The Yomiuri Shimbun (Sep. 28, 2010)
Don't overlook violence by younger students
「キレる」子ども 暴力の低年齢化にブレーキを(9月27日付・読売社説)

There seems to be no end to the violence being committed by younger students. This serious situation at school is clear from a fiscal 2009 survey conducted by the education ministry.

The number of violent acts by students both at and away from school jumped to a record 61,000 cases, marking an increase for the fourth straight year, according to the survey of primary, middle and high schools across the nation.

Violence by high school students is declining, but that by primary and middle school students has continued to rise. Primary school students in particular racked up a total of 7,100 violent incidents, nearly double the figure recorded three years before. The number of cases in which primary school teachers were treated at hospitals after suffering student violence topped 100.

In the past, specific groups tended to commit violence regularly. But in recent years, there have been conspicuous instances of usually calm students who are suddenly triggered by something to commit violence.


New measures necessary

The situation has thus worsened to the extent that the problem of student violence cannot be solved merely by giving corrective guidance to the leaders of violent student groups. New countermeasures need to be taken after analyzing the current situation.

A common characteristic of children who burst into fits of rage is limited ability to control their emotions and express their feelings in words.

To help such students develop better emotional awareness, one primary school, for example, gives lessons in first- and second-grade classes in which photos of an angry child's face are shown and students are asked, "How does this student feel?"

Many experts say the problem lies with student's families. They say that in some cases students are not well disciplined because their parents tend to neglect them. In other families, overly controlling and education-obsessed parents subject their children to too much stress.

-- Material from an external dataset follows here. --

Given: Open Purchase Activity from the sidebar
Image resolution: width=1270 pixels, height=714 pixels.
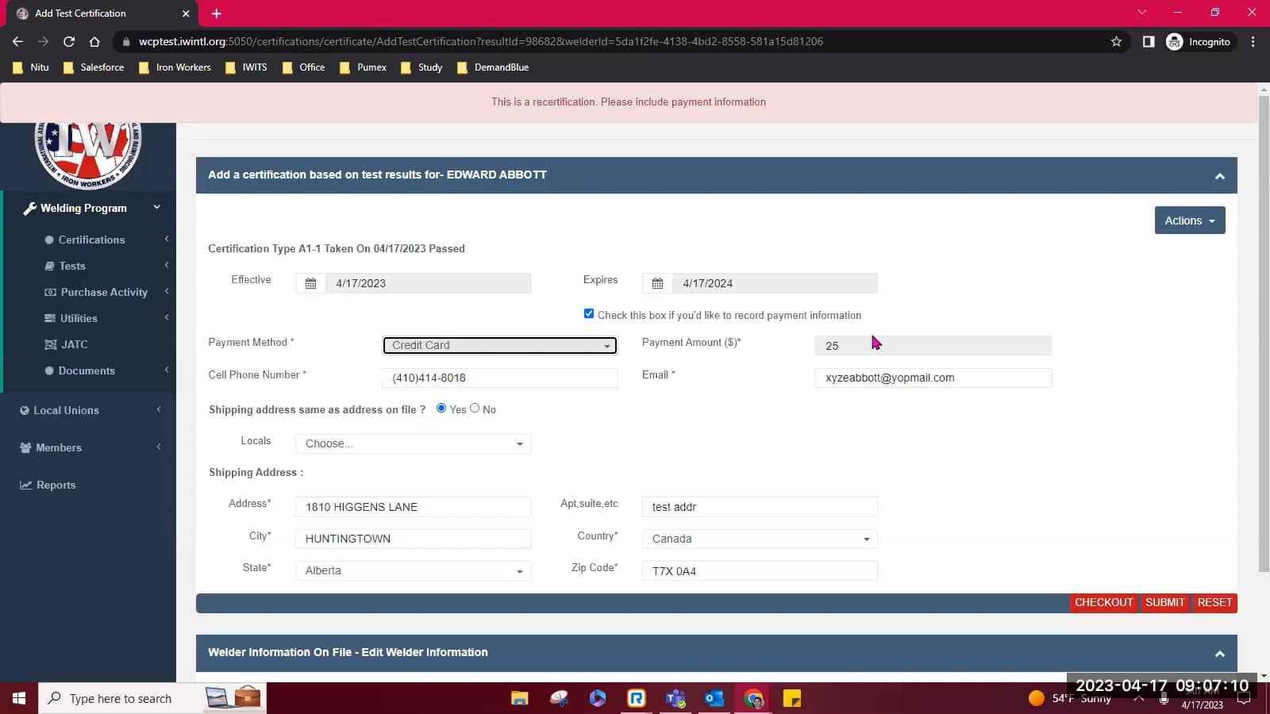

School authorities must make efforts to improve the situation by learning about the family environments of individual students and using that knowledge as the basis for serious dialogue with parents.


Bullying persists

The number of bullying cases recognized by primary, middle and high schools came to 73,000 in fiscal 2009, a decrease of 12,000 from a year before. Compared with 125,000 cases registered in fiscal 2006, the figure for fiscal 2009 shows a drop of more than 40 percent.

But it is premature to conclude that bullying at school is in fact declining. This is because some schools answered there was "no bullying" at their schools without asking students in questionnaires or individual interviews about whether that was actually the case.

A third-year middle school student in Kawasaki who had been bullied by classmates killed himself in June. Such tragedies happen repeatedly. The "decrease in bullying" shown by statistics should not lull those in charge of education into relaxing their efforts.

Bullying could happen to any child. Schools must recognize this anew and take care not to overlook even the small signs of bullying.